Quelles autres nouveautés contient la récente introduction de M. Feuillet ? J’y remarque une lacune fâcheuse. On peut se rappeler que, pour défendre l’authenticité d’une certaine lettre de Louis XVI sur une représentation de l’Iphigénie en Aulide, il alléguait une lettre de Gluck attestant que le roi, contre toute vraisemblance, était présent. Pourquoi n’avoir pas pris le temps, en vue d’une publication dont on était maître, de se procurer le texte de cette lettre avec les preuves d’authenticité ? Elle est, nous disait-on, chez un curieux de Londres ; ce n’est pas là une distance infranchissable ; la peine eût été mince, et nous eussions été heureux de rendre justice à une démonstration non équivoque.

Je n’insisterai pas sur un nouvel exemple du procédé qu’on a déjà vu appliqué à la lettre devenue presque célèbre sur la Dubarry. On se rappelle les trois successives et surprenantes découvertes que M. Feuillet avait su faire dans le malheureux texte de sa minute autographe ; on a ici quelque chose de semblable.
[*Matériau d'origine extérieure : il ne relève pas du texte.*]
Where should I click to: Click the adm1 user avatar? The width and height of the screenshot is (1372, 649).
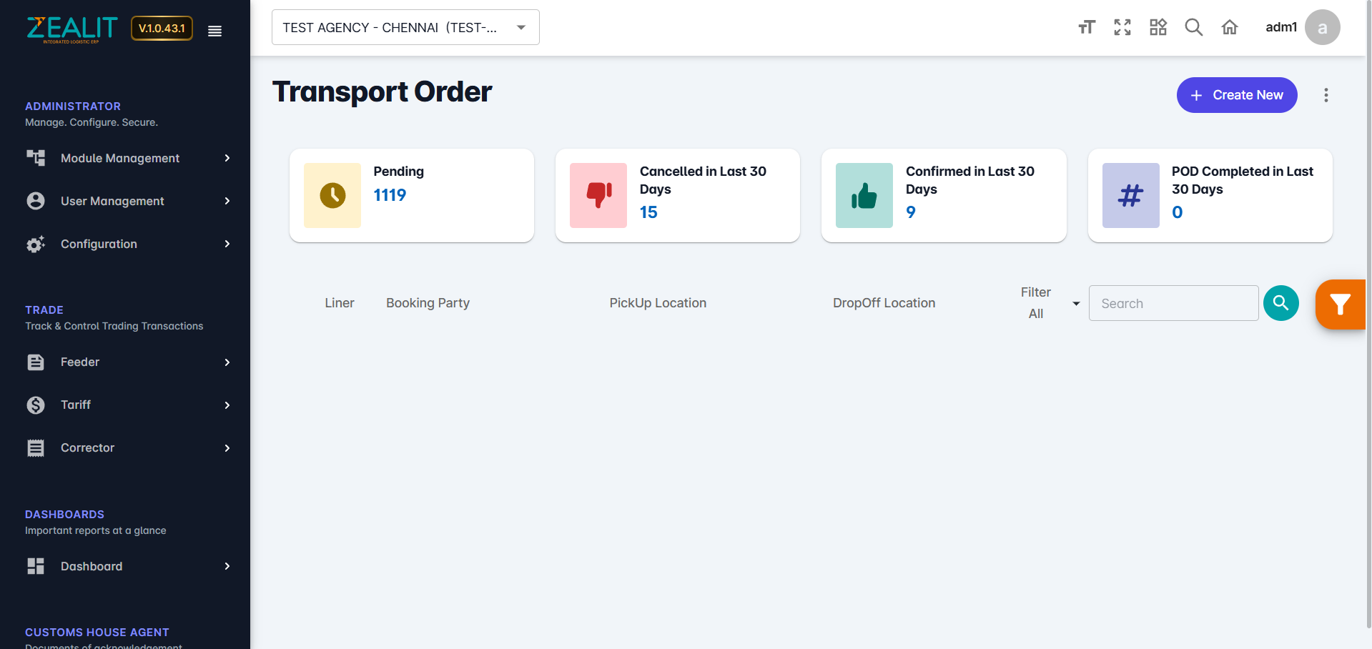tap(1322, 27)
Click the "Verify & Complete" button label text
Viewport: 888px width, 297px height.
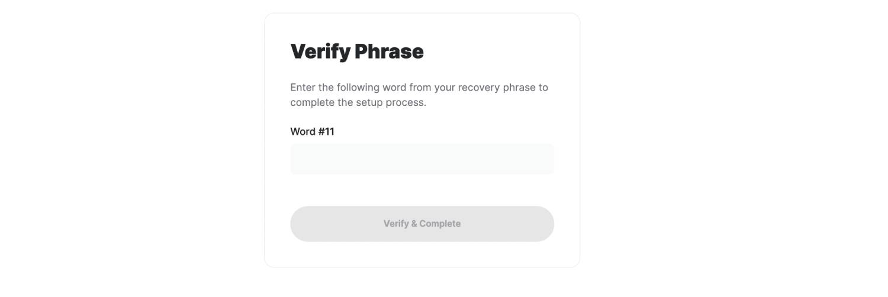point(422,224)
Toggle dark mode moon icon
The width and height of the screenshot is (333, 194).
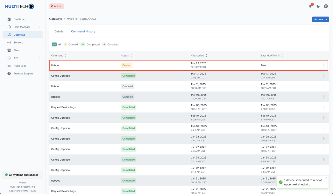pos(318,6)
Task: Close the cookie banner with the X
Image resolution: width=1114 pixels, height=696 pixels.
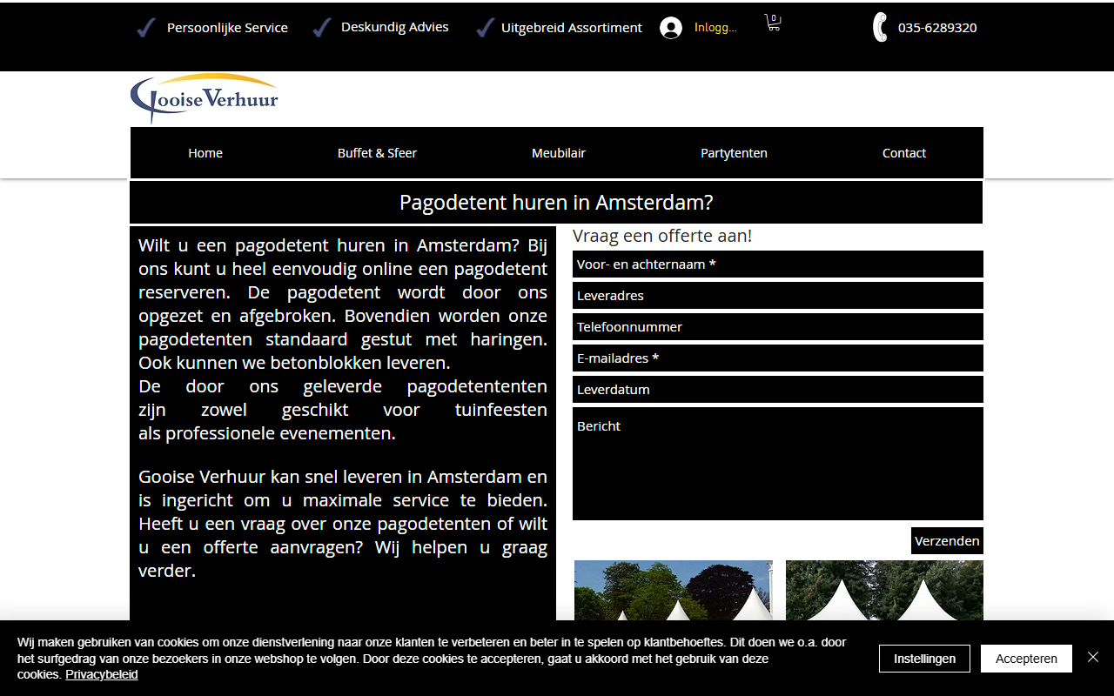Action: click(1093, 657)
Une certaine lettre sur Mme Elisabeth, où le fabricateur avait eu le tort de faire allusion à trois ou quatre faits différens, — tort grave, qui multiplie les occasions de désaccord avec les mille circonstances de la réalité, — avait été placée par nos éditeurs en 1778 parce qu’elle paraissait faire mention du voyage de Joseph II en France, effectué en 1777. Beaucoup d’objections s’étant élevées contre cette date, M. Feuillet s’est rendu, et il découvre aujourd’hui, « sous une rature, dans le brouillon, » ces mots qu’il n’avait pas soupçonnés jusqu’alors : « d’après Maximilien ! » Et, grâce à la nouvelle lecture, la lettre, faisant apparemment allusion au voyage de l’archiduc Maximilien en France, peut désormais être placée à la date de 1775, que d’autres circonstances par elle mentionnées réclamaient. — Voilà, pour le dire en passant, ce qui encourage à faire des objections à M. Feuillet ; comme ses textes ne sont pas le moins du monde fixés et que ses « minutes autographes » peuvent se prêter à de notables différences avec les originaux de M. d’Hunolstein, on ne doit jamais désespérer de se trouver quelque jour d’accord avec lui.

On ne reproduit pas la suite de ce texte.